Pervouralsk’s green snow makes visible its toxic legacy
There’s a festival of lights this weekend in Pervouralsk, a Russian city of about 125,000 people in a Ural region whose history was built on industry. Yet what’s really “glowing in the dark” is the city’s snow. It’s turned a sickly chemical green, in this latest Russian incident to raise awareness over environmental damage, and spur protests calling on Moscow to act to protect people and planet.
The region’s New Day News sent reporters to affected Pervouralsk communities, where residents described wearing masks because of the fumes and dealing with sick children exposed at school. They found green icicles hanging from the roofs of buildings, and pools of green snow in the streets. They also found that residents see this every year because of dust containing trivalent chromium.
That’s according to Vsevolod Oreshkin, a spokesman for the MidUral Group, which operates a facility in Pervouralsk called Russian Chrome Chemicals 1915. “The situation is normal for residents. This situation should not cause concern. It does not threaten the lives and health of adults and children,” he said in a statement to News Day. The next thing he said, though, made it seem as if green snow was normal.
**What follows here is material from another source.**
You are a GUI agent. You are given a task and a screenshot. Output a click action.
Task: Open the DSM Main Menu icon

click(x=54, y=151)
“This is Pervouralsk,” said Oreshkin, as if describing an immutable condition that explained everything. “It has a whole range of industrial enterprises. If we take samples of snow anywhere, we will see a lot of harmful substances.” The only real difference is that this chromium turns green when it interacts with the snow, so there’s evidence.
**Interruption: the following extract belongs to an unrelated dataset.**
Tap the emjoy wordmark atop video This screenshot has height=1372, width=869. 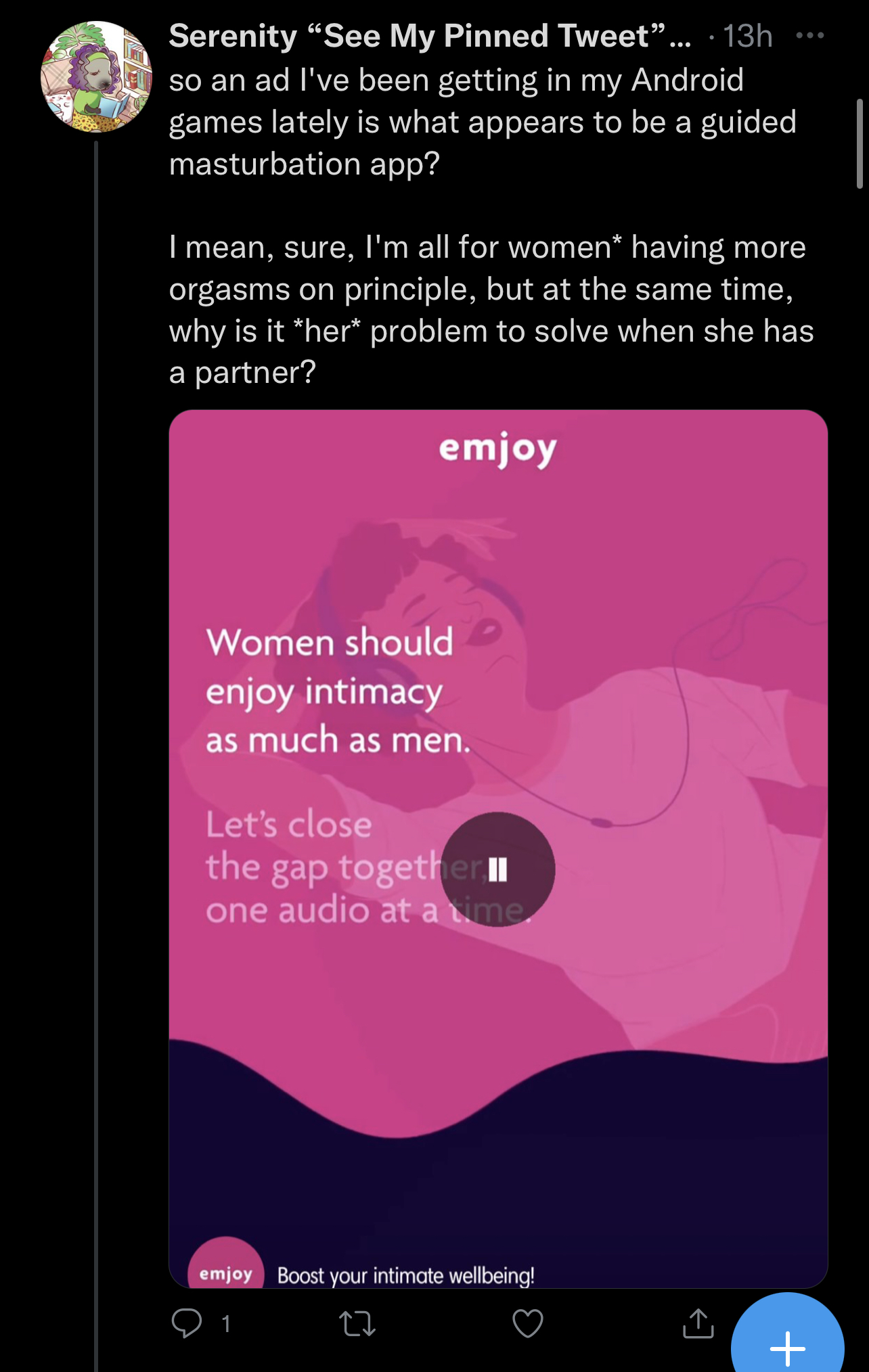498,450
In fact, a 2017 accident at the chromium plant caused green snow to fall, and polluted groundwater from the plant was discovered during a November 2016 accident. That turned all the snow green too, but officials said there were no negative consequences so it need not be considered a true “accident.”
Trivalent chromium is considered more stable and less toxic than hexavalent chromium, which is linked to cancer and has serious public health and environmental consequences – although Pervouralsk has seen plenty of that too. The MidUral Group says that the Chusovaya River downstream from the city had readings for hexavalent chromium that exceeded Russian standards for 100 years until it began an environmental protection program in 2011. It also reduced overall air emissions it says were 65 times higher than today’s levels, but both of the improvements raise alarm over a century’s worth of toxicity.
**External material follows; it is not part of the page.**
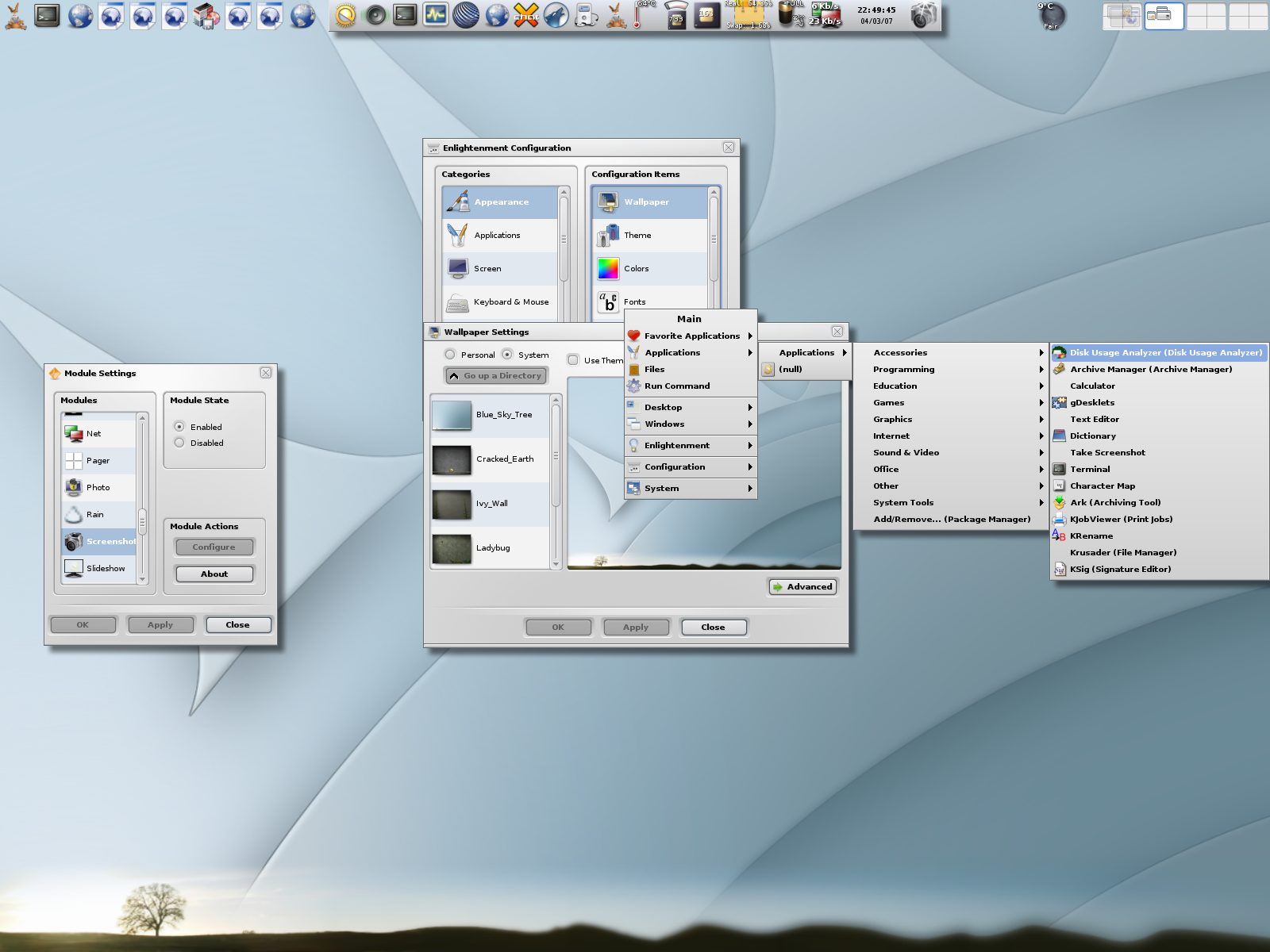
Task: Open Run Command from Main menu
Action: 677,386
So the reassurances that it is “just” trivalent chromium come in that context, but today they gloss over research that finds exposure to the trivalent form may cause environmental and human health damage. One study underscored the need to remove the trivalent form where both are present, because it interacts with hexavalent chromium to make it more carcinogenic. It may also call into question some methods used in Pervouralsk to convert levels of hexavalent chromium – levels that astonished European experts – into the more benign trivalent rather than removing it.
Less toxic is not the same as safe, and residents in Pervouralsk and across Russia say they have had enough of the environmental pollution. Meanwhile, city officials in Pervouralsk say they’re conducting an inquiry into the latest incident.